By Kim Ootjers, 2011 A.D. Latornell Symposium Grant recipient
Before applying for the A.D. Latornell Conservation Symposium Grant I had no idea what to expect. Would this be another conference with dry, boring talks mostly irrelevant to my interests and job duties? Would there be too much free time and too little to do with it? Would any of the exhibitors have information I could use? Would the food be gross?
Thankfully, Latornell was the opposite of all these fears. From the minute I walked into the Nottawasaga Inn and checked into my room I knew I was in for an exceptional three days. There were moments of confusion – trying to get from the dining hall to my room and back down to a workshop without taking the wrong set of stairs – and moments where I was overwhelmed – walking into the exhibitors hall for the first time to swarms of participants and exhibitors exchanging information, all of which I wanted to participate in. But through all this there was the feeling of being part of a small-knit community of like-minded individuals. Whether it was eating breakfast with a Conservation Authority CAO, chatting with fellow grant recipients at a wine and cheese reception, or listening to a workshop on urbanization and aquatic ecosystems, every interaction was saturated by a desire to change, improve, and make a difference.
Latornell packs so much information into three days that there isn’t enough time to truly absorb and embrace it all. Each workshop period gave seven options, and I was always extremely excited about at least three, and disappointed that I couldn’t attend them all. The keynote speakers provided inspiration, amusement and interesting meal-time dialogue, while the exhibitors displayed a wide variety of information relevant to the diverse crowd gathered in the hall.
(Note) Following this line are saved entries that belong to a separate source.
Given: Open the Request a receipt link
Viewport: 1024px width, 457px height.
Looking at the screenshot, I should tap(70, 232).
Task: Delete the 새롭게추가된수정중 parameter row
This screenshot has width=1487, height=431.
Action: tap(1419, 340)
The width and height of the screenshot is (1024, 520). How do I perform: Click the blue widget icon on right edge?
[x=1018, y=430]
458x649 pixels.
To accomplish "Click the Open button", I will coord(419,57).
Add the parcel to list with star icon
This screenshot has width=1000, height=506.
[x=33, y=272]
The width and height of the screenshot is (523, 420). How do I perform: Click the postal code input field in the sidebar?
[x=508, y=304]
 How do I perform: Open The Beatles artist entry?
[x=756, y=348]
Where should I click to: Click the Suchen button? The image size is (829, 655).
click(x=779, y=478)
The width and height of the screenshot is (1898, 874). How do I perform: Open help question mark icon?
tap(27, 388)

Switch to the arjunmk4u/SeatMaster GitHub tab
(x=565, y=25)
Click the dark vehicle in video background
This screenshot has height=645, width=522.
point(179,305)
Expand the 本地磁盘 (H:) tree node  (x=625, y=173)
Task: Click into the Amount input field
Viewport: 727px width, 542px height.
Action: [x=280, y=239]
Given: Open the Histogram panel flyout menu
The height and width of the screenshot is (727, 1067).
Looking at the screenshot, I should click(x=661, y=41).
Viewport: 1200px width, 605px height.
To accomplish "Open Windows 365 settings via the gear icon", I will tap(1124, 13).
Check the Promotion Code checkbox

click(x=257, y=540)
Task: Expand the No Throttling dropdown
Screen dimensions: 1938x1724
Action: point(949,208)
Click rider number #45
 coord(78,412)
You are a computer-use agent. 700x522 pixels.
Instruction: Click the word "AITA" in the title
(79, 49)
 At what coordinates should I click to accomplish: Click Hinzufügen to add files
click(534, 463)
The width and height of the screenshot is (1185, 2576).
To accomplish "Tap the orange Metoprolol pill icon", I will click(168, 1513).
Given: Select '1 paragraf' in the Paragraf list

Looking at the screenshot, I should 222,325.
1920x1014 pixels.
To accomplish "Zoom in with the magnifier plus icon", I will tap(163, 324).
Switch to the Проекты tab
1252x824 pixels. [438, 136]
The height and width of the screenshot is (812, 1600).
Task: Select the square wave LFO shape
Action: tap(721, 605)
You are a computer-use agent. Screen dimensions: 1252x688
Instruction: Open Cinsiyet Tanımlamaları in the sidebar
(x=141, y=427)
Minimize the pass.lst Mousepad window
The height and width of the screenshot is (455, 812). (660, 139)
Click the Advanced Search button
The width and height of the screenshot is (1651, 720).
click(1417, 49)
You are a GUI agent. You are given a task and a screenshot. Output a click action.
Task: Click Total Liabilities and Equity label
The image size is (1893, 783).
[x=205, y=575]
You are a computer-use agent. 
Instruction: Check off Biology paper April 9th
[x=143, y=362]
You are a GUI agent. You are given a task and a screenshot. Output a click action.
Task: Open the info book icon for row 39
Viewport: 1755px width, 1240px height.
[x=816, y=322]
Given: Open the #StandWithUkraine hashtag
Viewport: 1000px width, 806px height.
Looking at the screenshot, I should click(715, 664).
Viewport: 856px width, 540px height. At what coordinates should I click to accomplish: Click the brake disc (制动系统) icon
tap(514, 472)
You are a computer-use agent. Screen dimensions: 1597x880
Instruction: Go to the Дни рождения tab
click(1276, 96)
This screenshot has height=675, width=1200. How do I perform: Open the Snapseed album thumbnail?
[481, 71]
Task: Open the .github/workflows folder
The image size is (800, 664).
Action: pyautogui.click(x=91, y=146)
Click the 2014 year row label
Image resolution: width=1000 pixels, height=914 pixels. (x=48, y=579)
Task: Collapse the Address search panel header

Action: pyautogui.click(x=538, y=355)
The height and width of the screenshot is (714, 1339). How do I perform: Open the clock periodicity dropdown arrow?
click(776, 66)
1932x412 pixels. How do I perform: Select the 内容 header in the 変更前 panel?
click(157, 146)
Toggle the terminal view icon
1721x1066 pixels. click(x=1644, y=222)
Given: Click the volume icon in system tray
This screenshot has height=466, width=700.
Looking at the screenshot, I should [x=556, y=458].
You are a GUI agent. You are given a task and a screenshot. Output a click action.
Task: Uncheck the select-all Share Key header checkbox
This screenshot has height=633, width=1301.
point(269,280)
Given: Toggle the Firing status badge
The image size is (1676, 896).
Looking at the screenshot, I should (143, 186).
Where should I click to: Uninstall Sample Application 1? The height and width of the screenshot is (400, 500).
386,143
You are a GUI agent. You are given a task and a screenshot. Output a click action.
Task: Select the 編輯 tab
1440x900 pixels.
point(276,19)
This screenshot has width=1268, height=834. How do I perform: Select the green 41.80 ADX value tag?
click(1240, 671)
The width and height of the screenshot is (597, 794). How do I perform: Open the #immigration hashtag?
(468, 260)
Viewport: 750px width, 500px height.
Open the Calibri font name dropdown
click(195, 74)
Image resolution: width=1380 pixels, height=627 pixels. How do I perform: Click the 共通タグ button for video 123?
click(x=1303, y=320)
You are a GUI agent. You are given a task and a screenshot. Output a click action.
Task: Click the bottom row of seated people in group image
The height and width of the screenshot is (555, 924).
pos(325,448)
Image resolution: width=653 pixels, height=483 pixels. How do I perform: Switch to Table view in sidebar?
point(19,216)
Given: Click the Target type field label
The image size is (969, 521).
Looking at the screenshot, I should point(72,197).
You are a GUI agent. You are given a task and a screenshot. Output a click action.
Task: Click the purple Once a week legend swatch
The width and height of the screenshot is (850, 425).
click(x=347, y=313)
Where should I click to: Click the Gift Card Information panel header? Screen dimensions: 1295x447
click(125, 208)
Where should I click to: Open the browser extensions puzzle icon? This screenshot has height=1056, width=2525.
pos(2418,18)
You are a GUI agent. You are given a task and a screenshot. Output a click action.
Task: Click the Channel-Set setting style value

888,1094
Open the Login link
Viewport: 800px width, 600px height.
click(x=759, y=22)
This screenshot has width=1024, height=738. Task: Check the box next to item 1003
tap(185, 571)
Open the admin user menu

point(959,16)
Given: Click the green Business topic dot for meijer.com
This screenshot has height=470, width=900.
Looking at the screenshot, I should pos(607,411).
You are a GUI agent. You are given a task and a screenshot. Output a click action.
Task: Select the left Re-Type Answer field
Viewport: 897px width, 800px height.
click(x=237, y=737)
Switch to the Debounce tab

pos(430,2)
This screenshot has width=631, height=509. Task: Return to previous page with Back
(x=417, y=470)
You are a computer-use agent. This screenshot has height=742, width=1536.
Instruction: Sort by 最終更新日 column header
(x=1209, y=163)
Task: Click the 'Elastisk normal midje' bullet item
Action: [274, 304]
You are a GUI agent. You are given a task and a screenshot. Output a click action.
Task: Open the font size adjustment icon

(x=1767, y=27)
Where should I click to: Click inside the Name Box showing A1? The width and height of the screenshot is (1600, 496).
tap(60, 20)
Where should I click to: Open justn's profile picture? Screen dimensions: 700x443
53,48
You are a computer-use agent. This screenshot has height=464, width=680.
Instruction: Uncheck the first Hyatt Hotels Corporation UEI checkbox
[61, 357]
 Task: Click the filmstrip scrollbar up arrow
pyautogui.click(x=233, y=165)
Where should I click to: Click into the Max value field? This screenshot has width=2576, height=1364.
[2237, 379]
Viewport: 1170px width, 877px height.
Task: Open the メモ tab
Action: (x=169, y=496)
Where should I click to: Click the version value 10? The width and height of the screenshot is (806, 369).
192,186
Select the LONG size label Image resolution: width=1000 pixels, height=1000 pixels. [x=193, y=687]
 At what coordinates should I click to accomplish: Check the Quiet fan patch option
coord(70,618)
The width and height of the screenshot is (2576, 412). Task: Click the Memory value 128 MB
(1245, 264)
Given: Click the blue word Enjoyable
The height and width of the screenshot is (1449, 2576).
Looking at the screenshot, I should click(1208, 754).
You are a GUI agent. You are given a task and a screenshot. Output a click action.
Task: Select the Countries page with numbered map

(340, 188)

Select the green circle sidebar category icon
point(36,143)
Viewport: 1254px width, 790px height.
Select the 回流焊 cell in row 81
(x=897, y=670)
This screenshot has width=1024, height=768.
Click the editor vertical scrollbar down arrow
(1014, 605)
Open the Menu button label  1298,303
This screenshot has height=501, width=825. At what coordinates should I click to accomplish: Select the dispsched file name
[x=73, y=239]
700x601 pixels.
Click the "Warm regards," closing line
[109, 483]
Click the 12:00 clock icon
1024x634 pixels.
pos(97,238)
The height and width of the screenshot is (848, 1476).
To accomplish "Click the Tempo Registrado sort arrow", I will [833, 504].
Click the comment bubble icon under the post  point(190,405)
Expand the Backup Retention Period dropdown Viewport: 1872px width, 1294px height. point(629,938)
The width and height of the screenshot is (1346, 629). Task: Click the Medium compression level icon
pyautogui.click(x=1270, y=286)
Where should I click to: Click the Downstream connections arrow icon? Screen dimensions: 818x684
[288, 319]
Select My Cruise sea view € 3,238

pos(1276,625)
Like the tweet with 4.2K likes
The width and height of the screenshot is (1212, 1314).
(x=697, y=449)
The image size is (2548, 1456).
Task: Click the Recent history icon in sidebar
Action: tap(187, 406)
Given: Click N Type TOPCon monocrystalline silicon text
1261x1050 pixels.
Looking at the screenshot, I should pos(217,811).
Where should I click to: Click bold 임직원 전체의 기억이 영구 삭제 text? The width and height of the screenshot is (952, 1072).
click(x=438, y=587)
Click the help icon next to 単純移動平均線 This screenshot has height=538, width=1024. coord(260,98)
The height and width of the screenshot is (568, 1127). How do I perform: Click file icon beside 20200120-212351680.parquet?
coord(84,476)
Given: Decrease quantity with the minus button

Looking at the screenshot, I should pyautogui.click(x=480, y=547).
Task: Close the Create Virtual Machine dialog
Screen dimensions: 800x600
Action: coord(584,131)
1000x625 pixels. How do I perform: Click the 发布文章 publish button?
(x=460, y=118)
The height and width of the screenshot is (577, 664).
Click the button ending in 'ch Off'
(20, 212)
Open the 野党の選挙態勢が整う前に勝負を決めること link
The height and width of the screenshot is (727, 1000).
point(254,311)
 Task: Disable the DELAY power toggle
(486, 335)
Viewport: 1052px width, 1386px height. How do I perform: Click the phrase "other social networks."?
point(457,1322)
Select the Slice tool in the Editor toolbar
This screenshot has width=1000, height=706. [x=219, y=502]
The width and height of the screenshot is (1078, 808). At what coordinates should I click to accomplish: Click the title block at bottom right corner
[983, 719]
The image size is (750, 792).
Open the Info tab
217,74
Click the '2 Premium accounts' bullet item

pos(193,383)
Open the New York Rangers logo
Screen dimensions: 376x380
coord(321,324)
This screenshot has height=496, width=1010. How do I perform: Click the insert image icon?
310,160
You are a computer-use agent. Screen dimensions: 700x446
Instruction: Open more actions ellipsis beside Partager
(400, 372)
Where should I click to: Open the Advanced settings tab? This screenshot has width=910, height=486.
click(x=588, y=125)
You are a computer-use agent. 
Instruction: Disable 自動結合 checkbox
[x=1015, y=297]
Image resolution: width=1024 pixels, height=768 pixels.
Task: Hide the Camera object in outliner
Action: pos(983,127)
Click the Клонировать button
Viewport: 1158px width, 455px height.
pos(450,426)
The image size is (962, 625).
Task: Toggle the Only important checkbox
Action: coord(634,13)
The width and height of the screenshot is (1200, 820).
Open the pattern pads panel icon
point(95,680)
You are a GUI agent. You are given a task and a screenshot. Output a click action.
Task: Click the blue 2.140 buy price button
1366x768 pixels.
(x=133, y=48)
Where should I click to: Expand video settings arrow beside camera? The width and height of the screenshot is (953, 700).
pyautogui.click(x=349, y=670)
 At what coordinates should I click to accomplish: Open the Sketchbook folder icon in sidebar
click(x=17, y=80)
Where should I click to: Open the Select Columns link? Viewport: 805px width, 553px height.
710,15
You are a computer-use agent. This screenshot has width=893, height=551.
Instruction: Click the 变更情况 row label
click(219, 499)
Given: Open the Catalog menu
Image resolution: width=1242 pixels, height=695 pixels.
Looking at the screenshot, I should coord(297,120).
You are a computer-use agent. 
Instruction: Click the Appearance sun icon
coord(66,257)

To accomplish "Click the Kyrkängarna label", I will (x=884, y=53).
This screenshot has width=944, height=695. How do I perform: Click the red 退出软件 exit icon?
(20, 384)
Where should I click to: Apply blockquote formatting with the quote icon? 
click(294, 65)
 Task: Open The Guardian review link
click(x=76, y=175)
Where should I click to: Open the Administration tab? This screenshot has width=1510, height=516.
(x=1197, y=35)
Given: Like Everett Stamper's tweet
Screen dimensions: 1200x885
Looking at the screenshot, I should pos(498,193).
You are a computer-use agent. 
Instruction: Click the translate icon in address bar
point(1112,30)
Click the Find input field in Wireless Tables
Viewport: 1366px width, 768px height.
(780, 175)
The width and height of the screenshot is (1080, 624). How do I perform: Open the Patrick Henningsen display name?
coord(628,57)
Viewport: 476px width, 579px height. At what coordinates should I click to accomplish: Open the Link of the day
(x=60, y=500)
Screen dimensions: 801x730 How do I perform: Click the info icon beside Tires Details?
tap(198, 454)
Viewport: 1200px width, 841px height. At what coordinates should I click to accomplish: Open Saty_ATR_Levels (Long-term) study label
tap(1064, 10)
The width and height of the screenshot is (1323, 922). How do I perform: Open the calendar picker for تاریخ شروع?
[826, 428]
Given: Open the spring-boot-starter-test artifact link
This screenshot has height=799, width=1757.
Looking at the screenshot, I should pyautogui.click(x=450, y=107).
Like the conference itself, the grant application process was well run and straightforward. Although I wasn’t sure how stiff the competition was, I spent a long time crafting my application answers to ensure that the organizers knew just how much I would benefit from this experience. However, the effort more than paid off for the experience I received. The people I met, the presentations I heard and the discussions I had resulted in me having a much greater appreciation for how broad and far-reaching conservation efforts are. Beyond that it confirmed for me that the career path I’m on is exactly the one I want to be on.
If you are debating whether or not to apply for the grant, apply. Opportunities to attend a Symposium like this are few and far between and the benefits you receive from the experience are above and beyond what you will expect. And just wait until you see what they serve for lunch…
Kim Ootjers is a Natural Heritage Technician at Conservation Halton and a 2011 A.D Latornell Conservation Symposium Grant recipient.